Diabetes. 2009 Mar;58(3):641-51. doi: 10.2337/db08-1101. Epub 2008 Dec 10.
The endopeptidase dipeptidyl peptidase-IV (DPP-IV) has been shown to NH2-terminally truncate incretin hormones, glucose-dependent insulinotropic polypeptide, and glucagon-like peptide-1, thus ablating their ability to potentiate glucose-stimulated insulin secretion. Increasing the circulating levels of incretins through administration of DPP-IV inhibitors has therefore been introduced as a therapeutic approach for the treatment of type 2 diabetes. DPP-IV inhibitor treatment has also been shown to preserve islet mass in rodent models of type 1 diabetes. The current study was initiated to define the effects of the DPP-IV inhibitor sitagliptin (MK0431) on transplanted islet survival in nonobese diabetic (NOD) mice, an autoimmune type 1 diabetes model.
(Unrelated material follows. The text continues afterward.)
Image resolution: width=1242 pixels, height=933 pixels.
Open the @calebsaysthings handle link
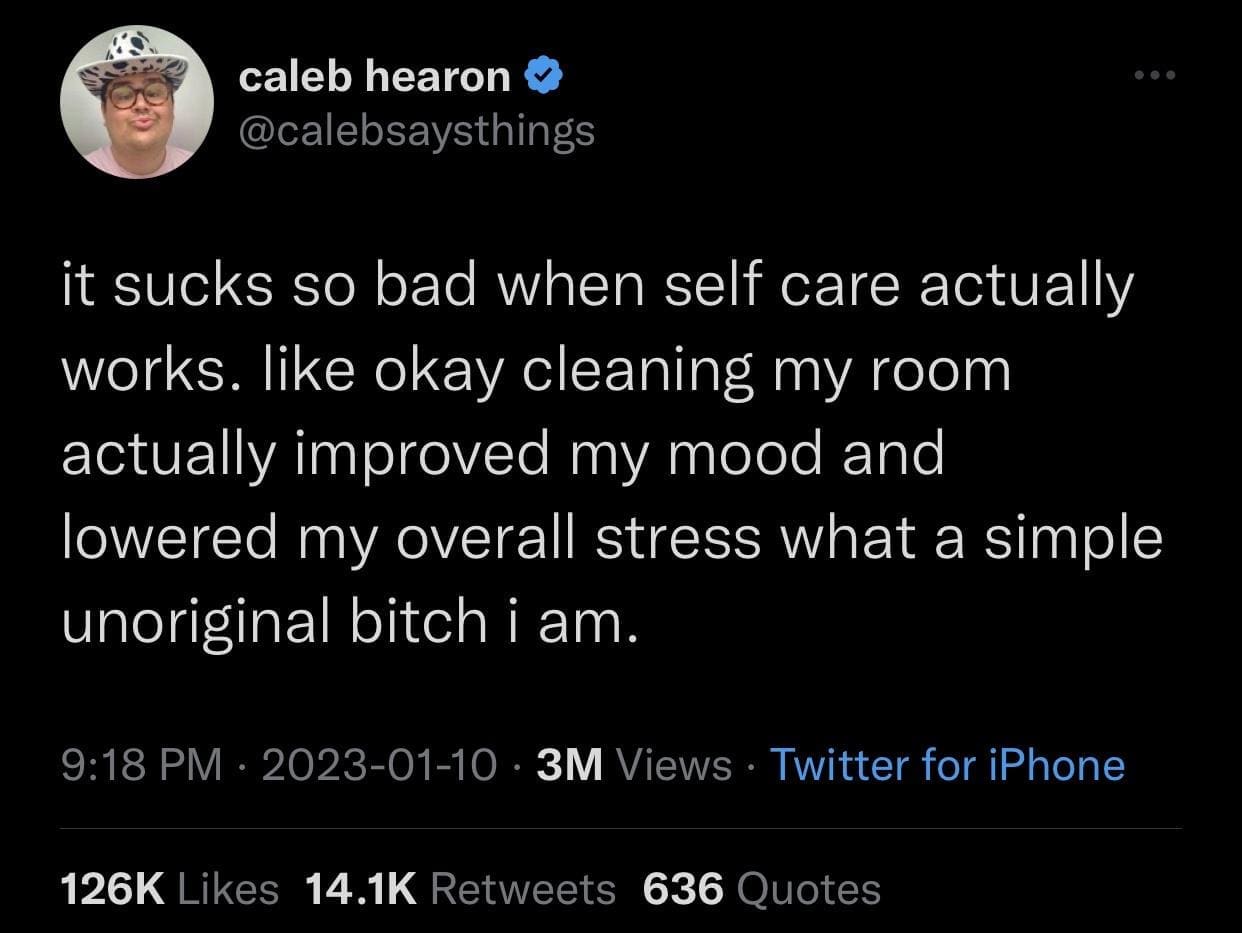tap(416, 129)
Effects of MK0431 on islet graft survival in diabetic NOD mice were determined with metabolic studies and micropositron emission tomography imaging, and its underlying molecular mechanisms were assessed.
Treatment of NOD mice with MK0431 before and after islet transplantation resulted in prolongation of islet graft survival, whereas treatment after transplantation alone resulted in small beneficial effects compared with nontreated controls. Subsequent studies demonstrated that MK0431 pretreatment resulted in decreased insulitis in diabetic NOD mice and reduced in vitro migration of isolated splenic CD4+ T-cells. Furthermore, in vitro treatment of splenic CD4+ T-cells with DPP-IV resulted in increased migration and activation of protein kinase A (PKA) and Rac1.
Treatment with MK0431 therefore reduced the effect of autoimmunity on graft survival partially by decreasing the homing of CD4+ T-cells into pancreatic beta-cells through a pathway involving cAMP/PKA/Rac1 activation.
已证实内肽酶二肽基肽酶-IV(DPP-IV)可从氨基端截短肠促胰岛素激素、葡萄糖依赖性促胰岛素多肽及胰高血糖素样肽-1,从而消除它们增强葡萄糖刺激的胰岛素分泌的能力。因此,通过给予DPP-IV抑制剂来提高循环中的肠促胰岛素水平已被作为治疗2型糖尿病的一种方法。在1型糖尿病的啮齿动物模型中,DPP-IV抑制剂治疗也已显示可维持胰岛质量。开展本研究以确定DPP-IV抑制剂西他列汀(MK0431)对非肥胖糖尿病(NOD)小鼠(一种自身免疫性1型糖尿病模型)移植胰岛存活的影响。
通过代谢研究和微量正电子发射断层扫描成像确定MK0431对糖尿病NOD小鼠胰岛移植存活的影响,并评估其潜在分子机制。
在胰岛移植前后用MK0431治疗NOD小鼠可延长胰岛移植存活时间,而仅在移植后治疗与未治疗的对照组相比仅有小的有益作用。随后的研究表明,MK0431预处理可减少糖尿病NOD小鼠的胰岛炎,并减少分离的脾CD4+T细胞的体外迁移。此外,用DPP-IV体外处理脾CD4+T细胞可导致迁移增加以及蛋白激酶A(PKA)和Rac1激活。
因此,MK0431治疗部分通过涉及环磷酸腺苷/蛋白激酶A/Rac1激活的途径减少CD4+T细胞向胰腺β细胞的归巢,从而降低自身免疫对移植存活的影响。